Task description: Return the following from the records below: each line, word for word, starting with the line that contains "Task: Click the square bullet before 规划指标体系" and going on through the line that contains "Viewport: 179px width, 709px height.", with nothing outside that range.

Input data:
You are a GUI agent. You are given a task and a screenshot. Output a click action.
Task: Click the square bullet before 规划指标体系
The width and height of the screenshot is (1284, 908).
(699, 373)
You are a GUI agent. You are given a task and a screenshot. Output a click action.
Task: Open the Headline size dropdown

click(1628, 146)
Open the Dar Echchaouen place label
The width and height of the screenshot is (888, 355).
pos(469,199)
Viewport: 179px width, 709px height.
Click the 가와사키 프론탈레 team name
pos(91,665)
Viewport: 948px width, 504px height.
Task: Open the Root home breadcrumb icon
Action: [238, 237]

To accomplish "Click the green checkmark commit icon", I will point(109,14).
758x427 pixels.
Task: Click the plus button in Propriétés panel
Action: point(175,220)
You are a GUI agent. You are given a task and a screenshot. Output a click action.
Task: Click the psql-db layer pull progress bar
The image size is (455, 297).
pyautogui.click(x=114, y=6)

--

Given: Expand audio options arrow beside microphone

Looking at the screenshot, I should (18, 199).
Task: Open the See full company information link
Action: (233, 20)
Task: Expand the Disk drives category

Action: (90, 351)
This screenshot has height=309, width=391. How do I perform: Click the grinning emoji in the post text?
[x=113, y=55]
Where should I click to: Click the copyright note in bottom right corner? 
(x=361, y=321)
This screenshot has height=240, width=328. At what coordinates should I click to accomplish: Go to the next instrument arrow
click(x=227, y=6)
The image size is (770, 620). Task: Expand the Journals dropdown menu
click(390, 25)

--

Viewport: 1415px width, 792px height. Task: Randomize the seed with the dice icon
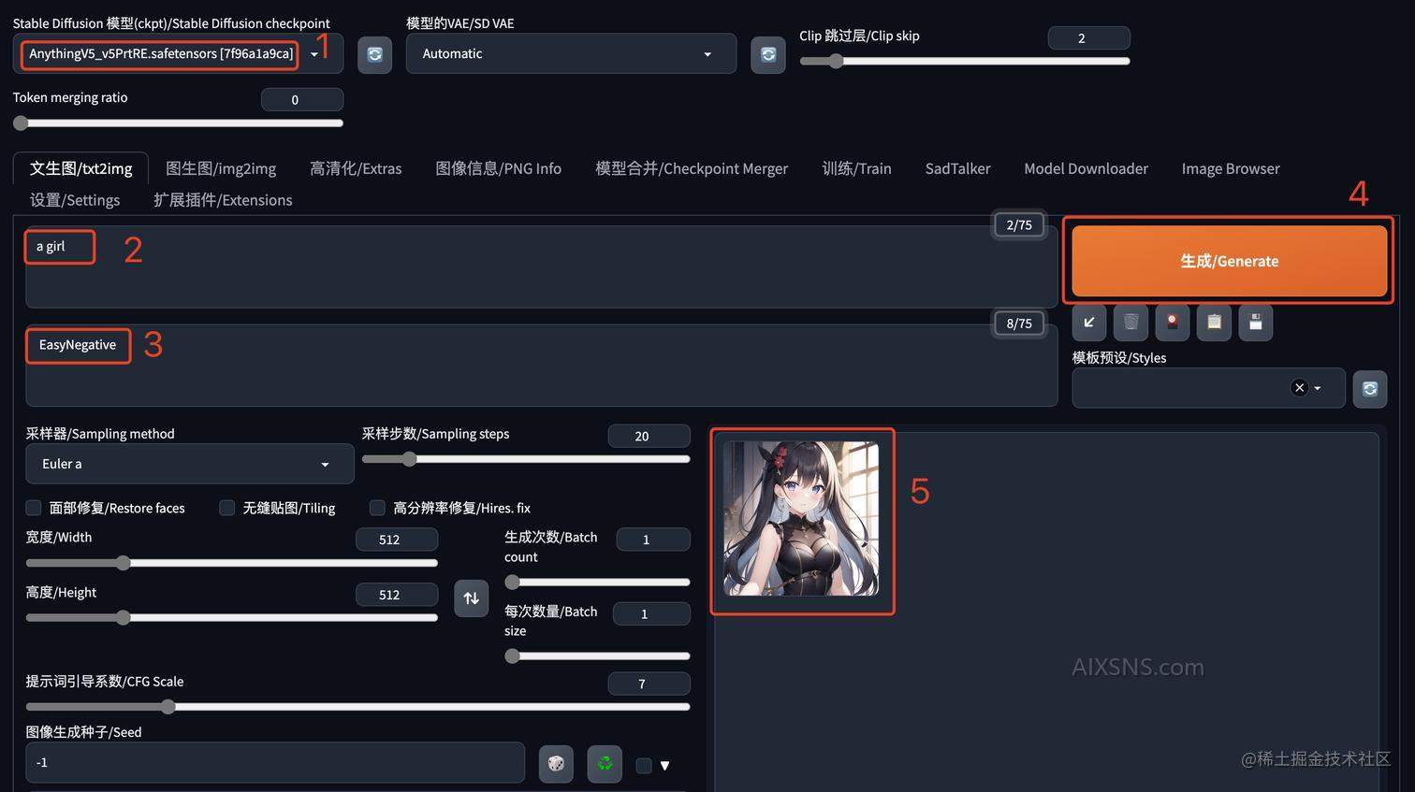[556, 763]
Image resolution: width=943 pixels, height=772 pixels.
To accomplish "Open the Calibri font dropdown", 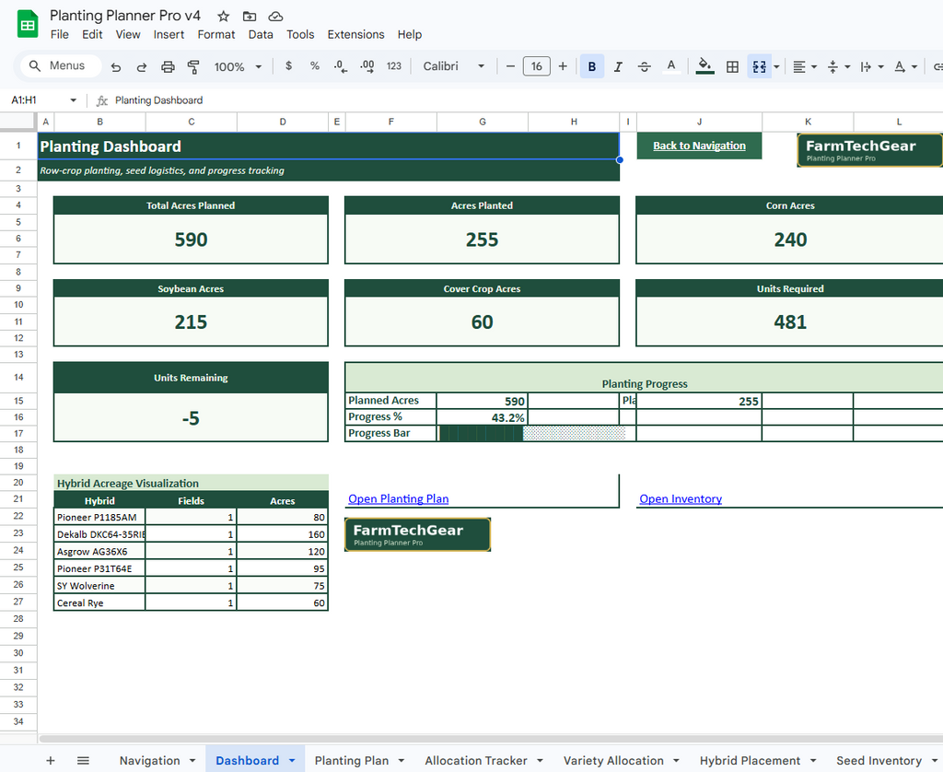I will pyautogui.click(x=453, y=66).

Response to the task:
Task: Click the square bullet before 规划指标体系
The width and height of the screenshot is (1284, 908).
(699, 373)
You are a GUI agent. You are given a task and a screenshot. Output a click action.
Task: Open the Headline size dropdown

click(1628, 146)
Open the Dar Echchaouen place label
The width and height of the screenshot is (888, 355).
pos(469,199)
Viewport: 179px width, 709px height.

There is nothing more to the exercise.